» **Assignment**
Please rewrite the profile of Professor Lou-Marié Kruger from "Professor Lou-Marié Kruger obtained" up to and including "Harvard Medical School.", putting "clinical psych" wherever "clinical psychology" appears.

┌─ Text excerpt

/ 15 August 2016

​Professor Lou-Marié Kruger: committed to the empowerment of young researchers

​Professor Lou-Marié Kruger
​Professor Lou-Marié Kruger

Professor Lou-Marié Kruger obtained a master’s in social science (political studies) from the University of Cape Town in 1989, and a PhD in clinical psychology from Boston University in 1996. In the same year, Kruger completed an American Psychological Association-accredited clinical psychology internship at Massachusetts Mental Health Center, Harvard Medical School.

Her current research has been shaped by her early academic career — which introduced her to theories such as post-structuralism, psychoanalysis, feminism and Marxism — and by her work as a political researcher and activist, focused on the impact of political, socioeconomic and cultural factors on the lives of South Africans.

Kruger began her graduate studies in clinical psychology in Boston with a Fulbright scholarship in 1990. She returned to South Africa in 1996 to work as a senior lecturer at Stellenbosch University. Since then, her research has focused on the emotional worlds of low-income South African women and girls, using mostly psychoanalytic, feminist and postmodern theoretical frameworks. In her academic work, she highlights the fact that the impact of poverty is profoundly gendered and raced, and she consistently challenges the pathologising of women’s emotional responses to being poor.

She is committed to the empowerment of young clinicians and researchers. She co-ordinated the postgraduate programme in Clinical Psychology and Community Counselling at Stellenbosch University in South Africa for 13 years (2000-2013) and is currently still teaching and supervising in the programme. She sees teaching, mentoring and supervision as an integral aspect of her academic work and has received several teaching awards in addition to research awards, fellowships and nominations, such as a Rockefeller Foundation Bellagio Fellowship (2004), an American Association of University Women International Fellowship (1992-1993) and a Clara Mayo Memorial Award from Boston University (1992).

She has been published in international academic journals including Social Science and Medicine; Culture, Medicine and Psychiatry; Feminism and Psychology and the Journal of Infant and Reproductive Mental Health, and regularly participates as a presenter, invited lecturer or keynote speaker at international and local academic events. As a critical scholar, Kruger has also set out to challenge the way in which we think in the South African context about knowledge, research, the dissemination of research results (creative non-fiction), interdisciplinarity, capacity building and community involvement/action research.

Kruger’s research cannot be separated from her clinical and community work in the Stellenbosch area. While she is passionate about writing and making the voices of women and girls audible, her action research projects are also aimed at having a direct impact and are typically conducted in the context of group and/or individual clinical and community interventions.

└─
┌─ Extracted records

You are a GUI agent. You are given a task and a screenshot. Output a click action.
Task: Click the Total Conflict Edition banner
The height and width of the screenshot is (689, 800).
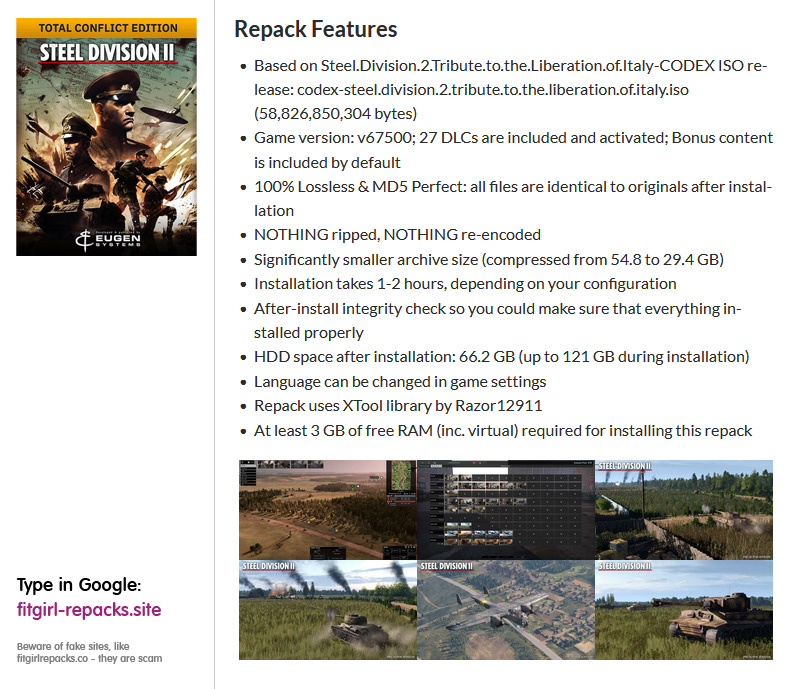pos(108,27)
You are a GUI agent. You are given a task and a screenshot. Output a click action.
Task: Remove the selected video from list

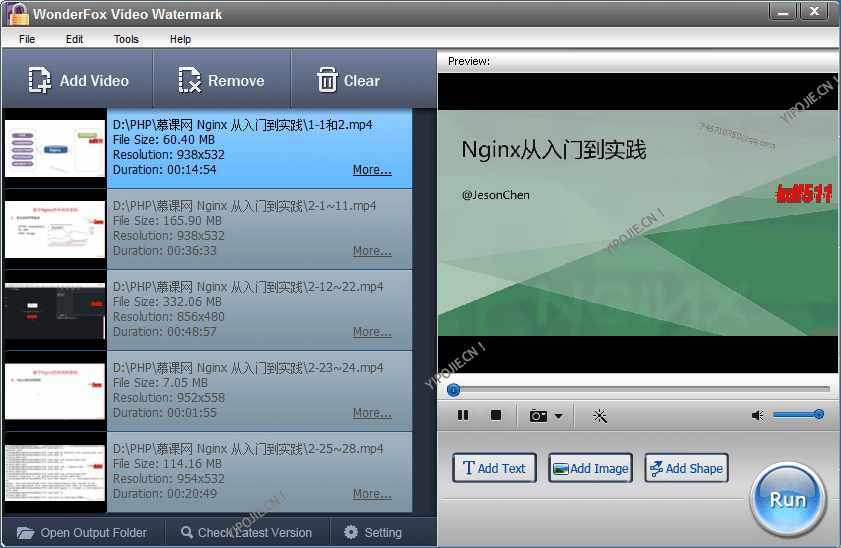pos(221,81)
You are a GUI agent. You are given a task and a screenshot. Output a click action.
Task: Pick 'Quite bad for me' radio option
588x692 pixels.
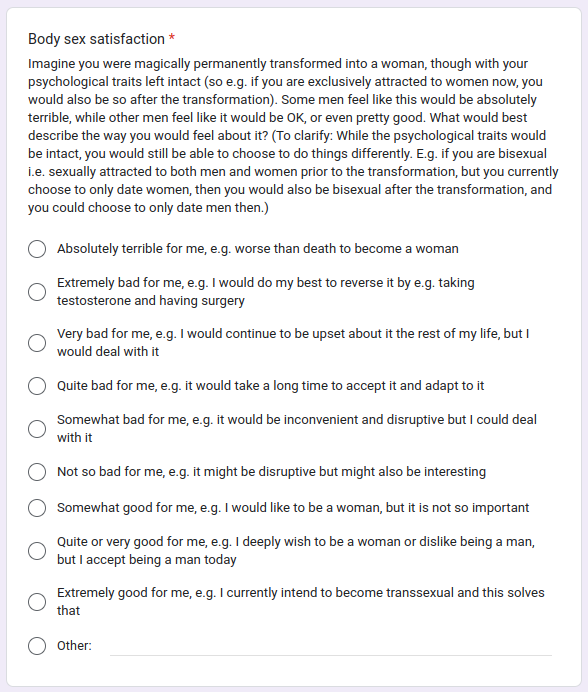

└─

» **Problem solution**
Professor Lou-Marié Kruger obtained a master’s in social science (political studies) from the University of Cape Town in 1989, and a PhD in clinical psych from Boston University in 1996. In the same year, Kruger completed an American Psychological Association-accredited clinical psych internship at Massachusetts Mental Health Center, Harvard Medical School.